§ **WORK INSTRUCTION**: Retype verbatim the stretch of the UAV sensor-placement presentation summary from "Finding a deployment" through "user-defined performance metrics.".

§ **EXCERPTED TEXT**:
▬▬▬▬▬▬
Optimal Sensor Placement for UAV Localization in Critical Areas


Enrico Tronci, Marco Esposito, Toni Mancini

Presentation title

Optimal Sensor Placement for UAV Localization in Critical Areas

Authors

Enrico Tronci, Marco Esposito, Toni Mancini

Institution(s)

Sapienza University of Rome

Presentation type

Presentation of a research group from one or more scientific institutions

Abstract

Unmanned Aerial Vehicles (UAVs) present many threats for critical areas such as airports, power plants and military facilities. A small commercial drone may, for instance, carry explosive payloads, disturb radio communications or cause collision damage.

Finding a deployment of sensors that maximises a given set of performance metrics is a difficult task: realistic environments often present many obstacles (buildings, mountains, etc.) distributed over a large area, and the number of possible deployments is extremely high.

We show how state exploration methods (namely, model checking) typically used for simulation based verification of Cyber Physical Systems can be leveraged to successfully address such a problem.

We present a new approach to the modelling of the problem that exploits convex geometry to allow efficient evaluation of the quality of sensors deployments.

More specifically, we use convex geometry to allow efficient evaluation of the quality of sensors deployments and AI based Local Search and Trust Region methods, to optimise the deployment of a given set of sensors with respect to a set of user-defined performance metrics.

The feasibility and the efficacy of the approach are illustrated in two case studies of real-world critical areas, namely the Leonardo da Vinci International Airport of Fiumicino and the Vienna International Centre.

In our extensive experimental campaign, we optimised the coverage and the overall cost of the deployment of direction-finding antennas.

Our experimental results results show that our algorithm scales very well over realistic scenarios and a large number of sensors.
▬▬▬▬▬▬
§ **SUPPLIED ENTRIES**:
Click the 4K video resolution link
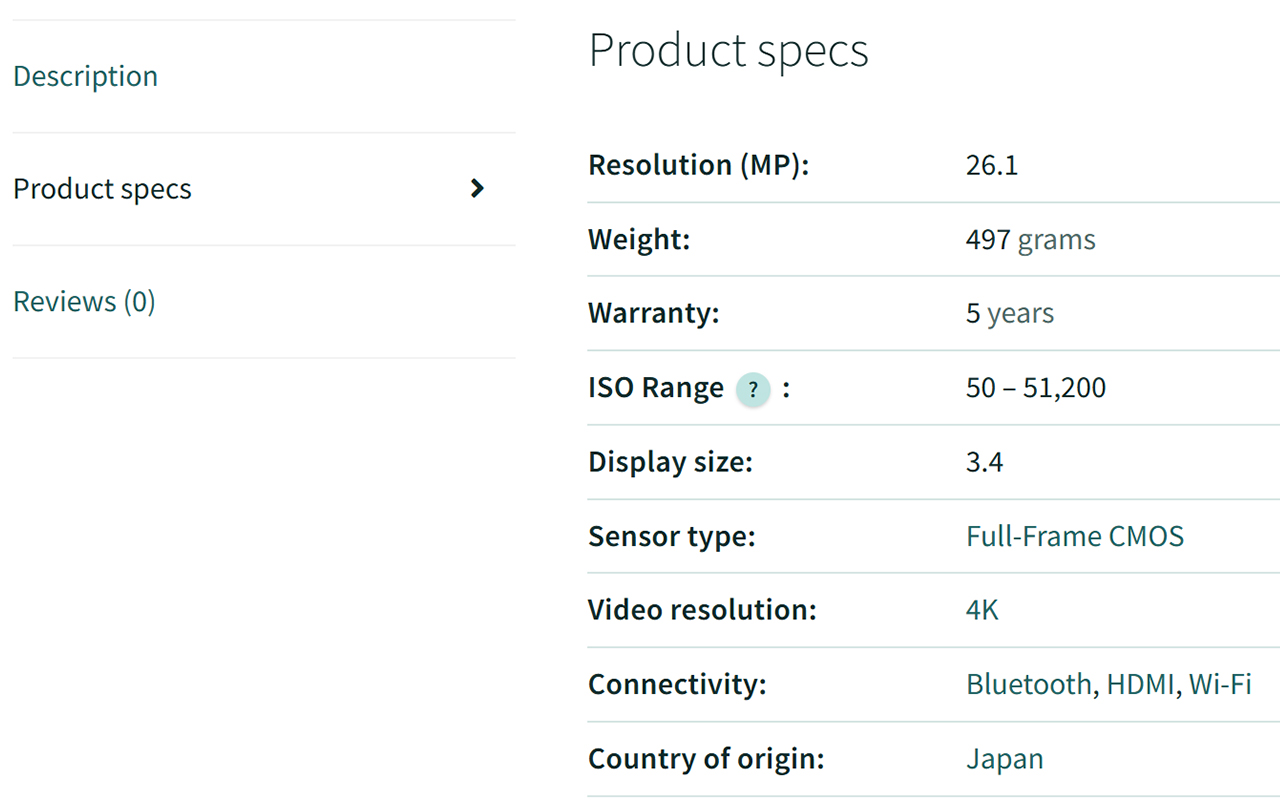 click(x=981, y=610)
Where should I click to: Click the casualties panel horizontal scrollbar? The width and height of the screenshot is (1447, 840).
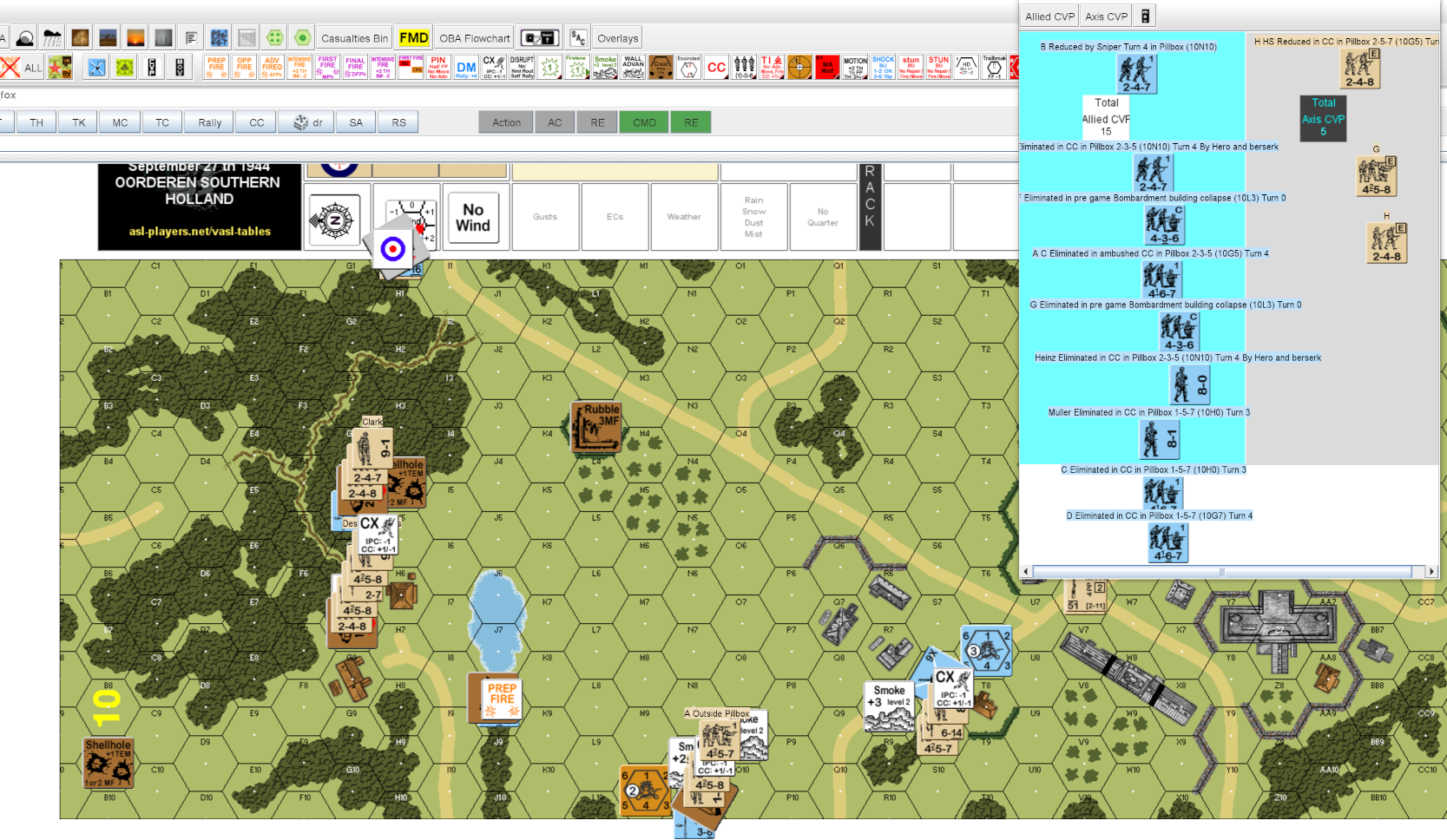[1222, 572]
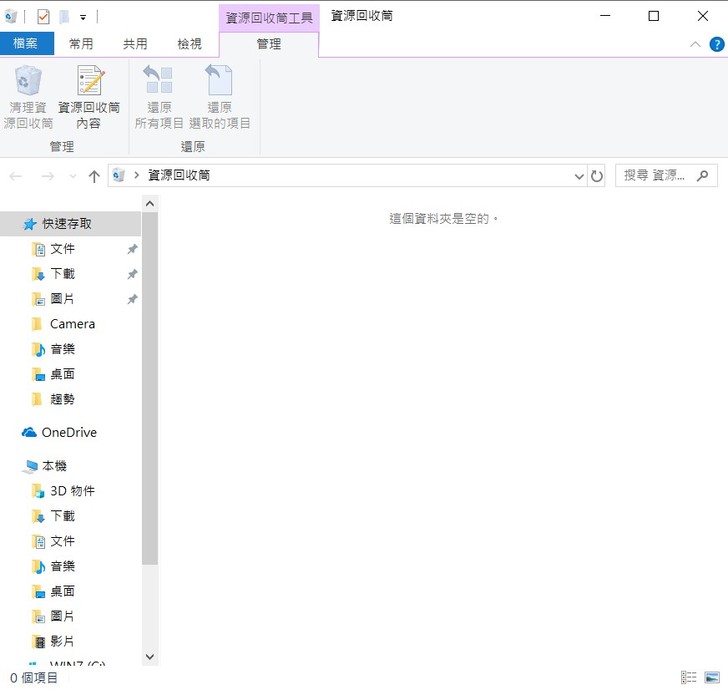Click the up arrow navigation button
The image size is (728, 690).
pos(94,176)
▬▬▬▬▬▬
§ **ANSWER SPACE**:
Finding a deployment of sensors that maximises a given set of performance metrics is a difficult task: realistic environments often present many obstacles (buildings, mountains, etc.) distributed over a large area, and the number of possible deployments is extremely high.

We show how state exploration methods (namely, model checking) typically used for simulation based verification of Cyber Physical Systems can be leveraged to successfully address such a problem.

We present a new approach to the modelling of the problem that exploits convex geometry to allow efficient evaluation of the quality of sensors deployments.

More specifically, we use convex geometry to allow efficient evaluation of the quality of sensors deployments and AI based Local Search and Trust Region methods, to optimise the deployment of a given set of sensors with respect to a set of user-defined performance metrics.